Winner of a Before Columbus Foundation American Book Award
An NPR Best Book of 2022
“Louis’ writing is unfailingly gorgeous, and his characters unforgettable. This is a collection filled with compassion and a gritty, sharp-edged beauty.”—Michael Schaub, NPR.org, Best Books of 2022
“Louis’s prose carries his poetic sensibility with a decided rhythm and resonant detail, and the narrators achingly convey their outsider status. The result is immersive and powerful.”—Publishers Weekly
An ex-con hired to fix up a school bus for a couple living off the grid in the desert finds himself in the middle of their tattered relationship. An electrician’s plan to take his young nephew on a hike in the mountains, as a break from the motel room where they live, goes awry thanks to an untrustworthy new coworker. A night custodian makes the mistake of revealing too much about his work at a medical research facility to a girl who shares his passion for death metal. A relapsing addict struggles to square his desire for a White woman he meets in a writing class with family expectations and traditions.

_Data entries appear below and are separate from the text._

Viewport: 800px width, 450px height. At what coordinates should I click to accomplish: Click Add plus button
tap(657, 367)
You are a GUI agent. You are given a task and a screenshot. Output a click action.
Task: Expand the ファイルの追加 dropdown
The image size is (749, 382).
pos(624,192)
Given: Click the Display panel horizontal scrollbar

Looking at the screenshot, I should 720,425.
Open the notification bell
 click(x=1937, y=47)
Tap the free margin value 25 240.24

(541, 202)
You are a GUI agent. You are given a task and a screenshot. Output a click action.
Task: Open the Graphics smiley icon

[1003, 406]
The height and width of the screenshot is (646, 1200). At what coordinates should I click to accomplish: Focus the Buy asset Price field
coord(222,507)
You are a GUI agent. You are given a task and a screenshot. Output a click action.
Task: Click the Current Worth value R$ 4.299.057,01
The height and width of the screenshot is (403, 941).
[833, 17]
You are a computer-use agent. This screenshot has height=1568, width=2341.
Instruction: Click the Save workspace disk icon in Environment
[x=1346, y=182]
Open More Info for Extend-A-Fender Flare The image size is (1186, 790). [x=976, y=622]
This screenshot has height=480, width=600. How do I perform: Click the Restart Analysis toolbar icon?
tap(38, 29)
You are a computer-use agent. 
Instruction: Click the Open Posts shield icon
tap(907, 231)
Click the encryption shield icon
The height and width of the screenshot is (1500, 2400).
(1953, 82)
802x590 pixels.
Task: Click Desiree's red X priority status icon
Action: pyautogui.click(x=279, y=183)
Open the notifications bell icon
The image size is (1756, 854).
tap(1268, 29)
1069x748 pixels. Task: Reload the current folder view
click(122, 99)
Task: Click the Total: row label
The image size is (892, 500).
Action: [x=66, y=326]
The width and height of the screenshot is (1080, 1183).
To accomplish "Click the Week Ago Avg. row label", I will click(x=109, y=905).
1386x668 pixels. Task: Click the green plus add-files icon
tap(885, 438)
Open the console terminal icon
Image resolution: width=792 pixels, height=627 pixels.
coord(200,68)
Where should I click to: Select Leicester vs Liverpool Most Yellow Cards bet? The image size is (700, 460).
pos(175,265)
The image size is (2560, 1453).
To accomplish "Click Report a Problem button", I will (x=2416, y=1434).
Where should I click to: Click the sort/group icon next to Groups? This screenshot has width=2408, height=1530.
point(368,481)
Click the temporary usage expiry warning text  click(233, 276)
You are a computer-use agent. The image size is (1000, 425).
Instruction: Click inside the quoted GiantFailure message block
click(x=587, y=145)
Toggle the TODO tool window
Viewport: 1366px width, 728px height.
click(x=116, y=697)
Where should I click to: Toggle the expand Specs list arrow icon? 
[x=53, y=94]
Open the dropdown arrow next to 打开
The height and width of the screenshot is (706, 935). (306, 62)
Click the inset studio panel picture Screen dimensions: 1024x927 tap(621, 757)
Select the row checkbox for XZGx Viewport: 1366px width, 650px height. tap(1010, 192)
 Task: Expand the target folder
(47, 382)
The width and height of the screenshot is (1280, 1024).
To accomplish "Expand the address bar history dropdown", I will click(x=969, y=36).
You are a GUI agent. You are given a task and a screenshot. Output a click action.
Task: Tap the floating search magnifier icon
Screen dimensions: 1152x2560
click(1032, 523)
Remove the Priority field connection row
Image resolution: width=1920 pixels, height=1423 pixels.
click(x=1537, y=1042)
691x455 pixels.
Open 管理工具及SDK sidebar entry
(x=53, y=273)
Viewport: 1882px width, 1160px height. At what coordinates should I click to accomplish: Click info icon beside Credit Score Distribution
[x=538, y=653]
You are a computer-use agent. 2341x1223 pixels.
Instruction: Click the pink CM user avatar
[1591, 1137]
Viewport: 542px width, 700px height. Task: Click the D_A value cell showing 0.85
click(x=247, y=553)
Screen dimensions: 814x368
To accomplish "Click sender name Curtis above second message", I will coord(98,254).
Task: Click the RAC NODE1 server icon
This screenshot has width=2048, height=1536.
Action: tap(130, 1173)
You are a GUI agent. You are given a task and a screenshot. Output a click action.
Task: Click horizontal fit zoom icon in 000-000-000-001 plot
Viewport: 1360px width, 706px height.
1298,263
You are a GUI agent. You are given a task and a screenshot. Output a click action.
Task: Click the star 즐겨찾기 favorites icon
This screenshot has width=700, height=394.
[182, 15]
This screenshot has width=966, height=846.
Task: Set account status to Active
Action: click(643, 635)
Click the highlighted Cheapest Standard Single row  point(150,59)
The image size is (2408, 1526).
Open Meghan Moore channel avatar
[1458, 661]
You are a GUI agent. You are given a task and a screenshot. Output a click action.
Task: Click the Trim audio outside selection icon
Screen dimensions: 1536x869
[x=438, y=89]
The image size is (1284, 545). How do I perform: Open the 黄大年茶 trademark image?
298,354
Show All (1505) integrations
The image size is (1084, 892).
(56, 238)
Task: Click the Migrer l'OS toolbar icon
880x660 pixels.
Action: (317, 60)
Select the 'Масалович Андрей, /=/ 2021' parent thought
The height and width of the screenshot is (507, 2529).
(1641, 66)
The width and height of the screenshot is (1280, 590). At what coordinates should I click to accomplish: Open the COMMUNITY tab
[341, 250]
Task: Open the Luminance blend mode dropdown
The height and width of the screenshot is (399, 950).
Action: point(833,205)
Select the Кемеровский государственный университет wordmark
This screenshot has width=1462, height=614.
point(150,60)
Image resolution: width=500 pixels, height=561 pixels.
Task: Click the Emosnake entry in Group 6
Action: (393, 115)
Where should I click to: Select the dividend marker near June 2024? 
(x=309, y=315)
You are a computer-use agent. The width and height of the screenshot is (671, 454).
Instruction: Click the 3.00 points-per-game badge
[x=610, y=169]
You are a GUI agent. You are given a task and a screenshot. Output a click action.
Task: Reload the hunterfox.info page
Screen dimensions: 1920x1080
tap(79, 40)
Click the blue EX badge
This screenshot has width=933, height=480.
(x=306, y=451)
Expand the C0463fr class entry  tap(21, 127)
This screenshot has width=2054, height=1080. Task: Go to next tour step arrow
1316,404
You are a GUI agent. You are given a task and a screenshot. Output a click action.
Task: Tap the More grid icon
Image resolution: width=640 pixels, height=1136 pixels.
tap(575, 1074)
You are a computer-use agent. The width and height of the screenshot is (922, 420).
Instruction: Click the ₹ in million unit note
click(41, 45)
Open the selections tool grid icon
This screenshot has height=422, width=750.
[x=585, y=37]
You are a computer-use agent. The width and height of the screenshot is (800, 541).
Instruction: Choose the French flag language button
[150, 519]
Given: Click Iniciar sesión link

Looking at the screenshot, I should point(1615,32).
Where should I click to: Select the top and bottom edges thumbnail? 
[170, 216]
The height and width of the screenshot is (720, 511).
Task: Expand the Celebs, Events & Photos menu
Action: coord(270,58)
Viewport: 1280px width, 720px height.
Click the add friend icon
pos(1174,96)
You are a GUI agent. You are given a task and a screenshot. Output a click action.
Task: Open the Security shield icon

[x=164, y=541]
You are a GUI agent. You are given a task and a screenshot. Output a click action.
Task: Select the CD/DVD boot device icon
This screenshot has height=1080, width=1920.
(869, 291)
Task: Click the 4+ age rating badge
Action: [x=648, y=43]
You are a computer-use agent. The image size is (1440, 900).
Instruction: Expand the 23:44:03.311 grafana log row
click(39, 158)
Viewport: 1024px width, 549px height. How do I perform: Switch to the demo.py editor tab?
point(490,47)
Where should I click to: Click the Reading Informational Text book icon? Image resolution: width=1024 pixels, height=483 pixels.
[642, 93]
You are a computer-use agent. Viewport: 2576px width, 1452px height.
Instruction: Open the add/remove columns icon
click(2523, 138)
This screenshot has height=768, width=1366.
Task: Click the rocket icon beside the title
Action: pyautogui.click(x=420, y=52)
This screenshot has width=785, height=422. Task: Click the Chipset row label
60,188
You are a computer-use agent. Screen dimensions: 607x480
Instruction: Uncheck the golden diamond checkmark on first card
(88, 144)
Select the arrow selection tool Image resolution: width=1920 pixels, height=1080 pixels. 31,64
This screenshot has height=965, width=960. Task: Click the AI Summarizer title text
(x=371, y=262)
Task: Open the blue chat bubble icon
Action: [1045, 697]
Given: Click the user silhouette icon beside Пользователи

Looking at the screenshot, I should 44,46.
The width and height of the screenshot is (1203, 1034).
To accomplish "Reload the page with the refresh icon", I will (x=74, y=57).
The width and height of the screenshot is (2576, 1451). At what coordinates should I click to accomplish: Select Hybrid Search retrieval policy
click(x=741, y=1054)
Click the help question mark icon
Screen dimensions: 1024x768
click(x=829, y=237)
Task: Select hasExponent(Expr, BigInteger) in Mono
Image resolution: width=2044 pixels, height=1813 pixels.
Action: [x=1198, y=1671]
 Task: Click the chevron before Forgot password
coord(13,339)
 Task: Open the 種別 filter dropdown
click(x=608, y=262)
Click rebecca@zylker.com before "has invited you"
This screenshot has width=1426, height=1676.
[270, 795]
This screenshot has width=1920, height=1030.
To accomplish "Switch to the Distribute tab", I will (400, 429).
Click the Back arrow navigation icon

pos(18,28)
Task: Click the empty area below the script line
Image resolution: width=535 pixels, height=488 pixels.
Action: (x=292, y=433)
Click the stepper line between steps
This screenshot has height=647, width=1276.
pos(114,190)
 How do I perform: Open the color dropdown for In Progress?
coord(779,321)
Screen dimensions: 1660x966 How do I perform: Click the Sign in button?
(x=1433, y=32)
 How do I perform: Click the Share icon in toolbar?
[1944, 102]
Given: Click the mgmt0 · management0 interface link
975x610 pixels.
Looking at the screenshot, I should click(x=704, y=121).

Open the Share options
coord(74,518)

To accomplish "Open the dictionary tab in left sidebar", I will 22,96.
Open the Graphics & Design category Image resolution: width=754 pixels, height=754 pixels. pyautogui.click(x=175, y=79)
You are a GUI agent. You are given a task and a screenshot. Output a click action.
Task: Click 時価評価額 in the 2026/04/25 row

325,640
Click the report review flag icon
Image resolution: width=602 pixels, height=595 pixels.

Set in and around Flagstaff, the stories in Sinking Bell depict violent collisions of love, cultures, and racism. In his gritty and searching fiction debut, Bojan Louis draws empathetic portraits of day laborers, metalheads, motel managers, aspiring writers and musicians, construction workers, people passing through with the hope of something better somewhere else. His characters strain to temper predatory or self-destructive impulses; they raise families, choose families, and abandon families; they endeavor to end cycles of abuse and remake themselves anew.
Bojan Louis is Diné of the Naakai dine’é, born for the Áshííhí. He is the author of Sinking Bell: Stories and a book of poetry, Currents, which received an American Book Award. He has been a resident at MacDowell. He teaches creative writing at the University of Arizona.